## Creating a Spacy NER Model for laptops

The Brand, Model, Processor, RAM, OS, Disk, Dim are the entities we want to define.

In [1]:
##import libraries
import pandas as pd
import numpy as np
import spacy
import random
import time

### 1. Data


In [2]:
## loading data with the columns names as entities
data = pd.read_csv("laptop.csv",index_col=None)
data

Unnamed: 0,Brand,Model,Processor,RAM,OS,Disk,Dim,Category
0,Lenovo,Ideapad,Intel Core i3 Processor (7th Gen),4 GB DDR4,64 bit Windows 10,1 TB HDD,39.62 cm (15.6 inch),Laptop
1,Lenovo,Ideapad,Intel Core i3 Processor (7th Gen),4 GB DDR4,64 bit Windows 10,1 TB HDD,39.62 cm (15.6 inch),Laptop
2,HP,EliteBook,Intel Core i3 Processor (7th Gen),8 GB DDR4,64 bit Windows 10,256 GB SSD,35.56 cm (14 inch),Laptop
3,Dell,Vostro,Intel Core i3 Processor (8th Gen),4 GB DDR4,Linux/Ubuntu,1 TB HDD,35.56 cm (14 inch),Laptop
4,HP,Zbook,Intel Core i5 Processor (8th Gen),8 GB DDR4,64 bit Windows 10,1 TB HDD,35.56 cm (14 inch),Laptop
...,...,...,...,...,...,...,...,...
411,Lenovo,Ideapad,Intel Core i5 Processor (6th Gen),4 GB DDR3,64 bit Windows 10,1 TB HDD,35.56 cm (14 inch),Laptop
412,Lenovo,Ideapad,Intel Core i7 Processor (8th Gen),8 GB DDR4,64 bit Windows 10,1 TB HDD,39.62 cm (15.6 inch),Laptop
413,Lenovo,Ideapad,AMD APU Quad Core A6 Processor,4 GB DDR3,64 bit Windows 10,1 TB HDD,39.62 cm (15.6 inch),Laptop
414,Lenovo,Legion,Intel Pentium Quad Core Processor (4th Gen),4 GB DDR3,D,500 GB HDD,39.62 cm (15.6 inch),Laptop


### 2. Pre-processing

The input data has to be in a particular format.

Steps:
1. Create a phrase with jumbled entities and the annotations for each entity.
2. Convert into json file with the content (phrase above) and the corresponding entities.
3. The json file is converted into a list.
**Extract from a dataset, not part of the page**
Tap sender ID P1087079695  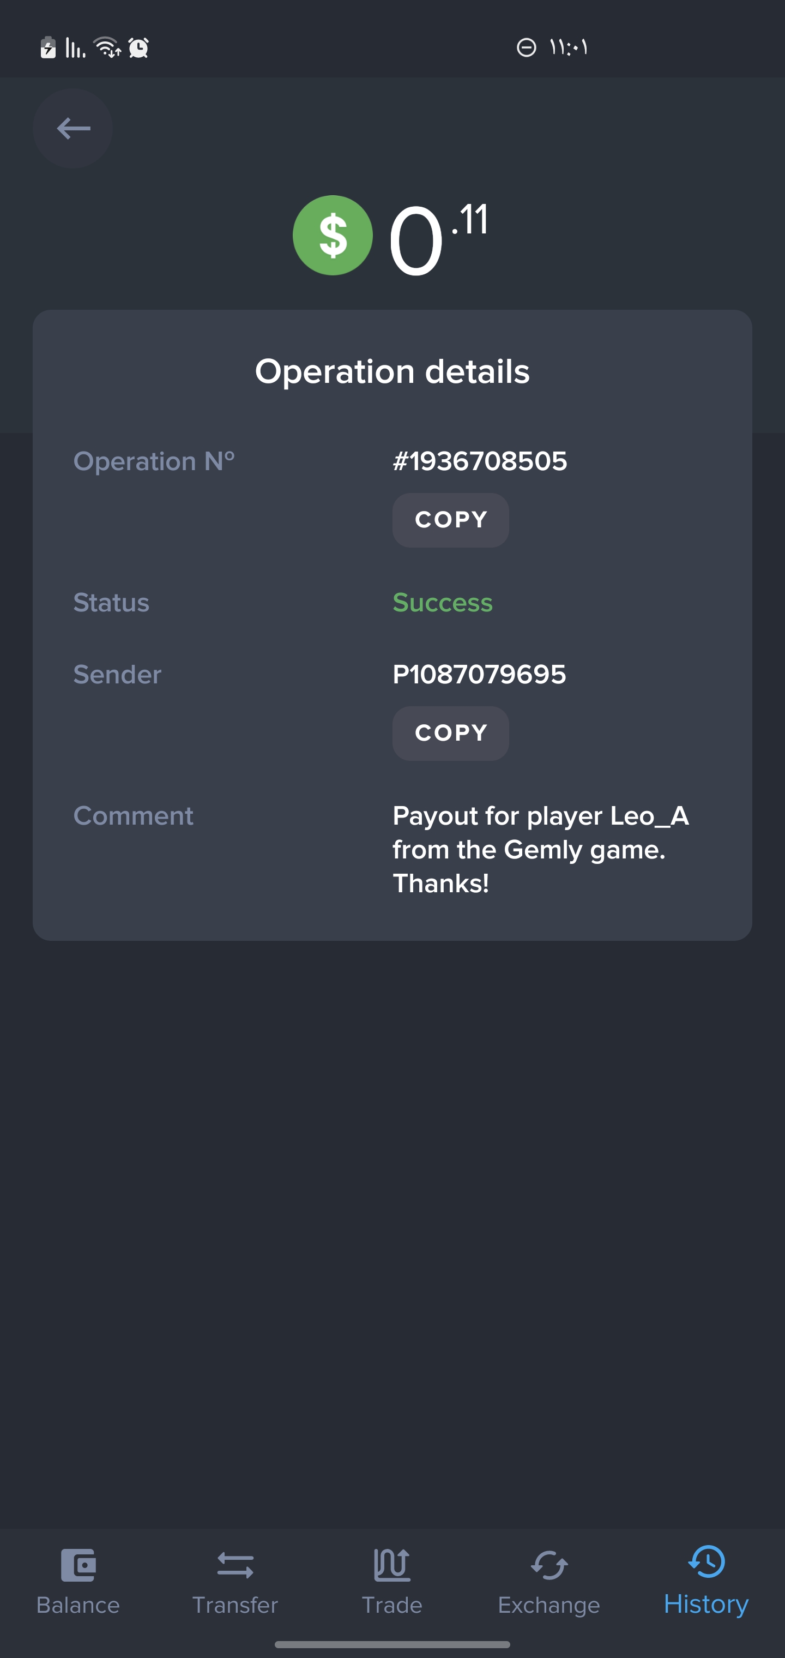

####  a. Creating content for the laptops

In [3]:
## the entities
cols = data.columns
cols

Index(['Brand', 'Model', 'Processor', 'RAM', 'OS', 'Disk', 'Dim', 'Category'], dtype='object')

In [4]:
## number of entities
num_ent = len(data.columns)
ent_list = list(np.arange(num_ent))
ent_list

[0, 1, 2, 3, 4, 5, 6, 7]

In [5]:
# sample of an entity
data.iloc[0,2]

'Intel Core i3 Processor (7th Gen)'

In [6]:
## jumble indices of entities to create a phrase
prod_name = [] # list of all product names
prod_ann = [] # list of all the annotations
for i in range(len(data)): # loop for each laptop
    idx_list = random.sample(ent_list,num_ent) # shuffling indices
    cont = []
    ann = []
    ann_idx = 0 # pointer for annotating 
    for j in range(num_ent): # creating the jumbled product name
        col_num = idx_list[j] # column number according jumbled column index
        val = data.iloc[i,col_num] # value of the entity 
        cont.append(val) # appending list of entities into a single list
        ann.append((ann_idx, len(val)+ ann_idx, cols[col_num])) # annotations and entity name
        ann_idx = ann_idx + len(val) + 1 # updating the annotation pointer
        
    prod_name.append( ' '.join(cont)) # complete phrase for each laptop
    prod_ann.append(ann) 


    

In [7]:
## Example
## This is the content
sample_prod_name = prod_name[8]
sample_prod_name

'Laptop Modern 35.56 cm (14 inch)  8 GB DDR4  MSI 64 bit Windows 10 512 GB SSD Intel Core i5 Processor (10th Gen)'

In [8]:
## entities in it with their annotations
sample_prod_ent = prod_ann[8]
sample_prod_ent

[(0, 6, 'Category'),
 (7, 13, 'Model'),
 (14, 33, 'Dim'),
 (34, 44, 'RAM'),
 (45, 48, 'Brand'),
 (49, 66, 'OS'),
 (67, 77, 'Disk'),
 (78, 112, 'Processor')]

In [9]:
## take an entity in the prod 
st_id = sample_prod_ent[7][0]
end_id = sample_prod_ent[7][1]
ent = sample_prod_ent[7][2]
print(ent,':', sample_prod_name[st_id : end_id])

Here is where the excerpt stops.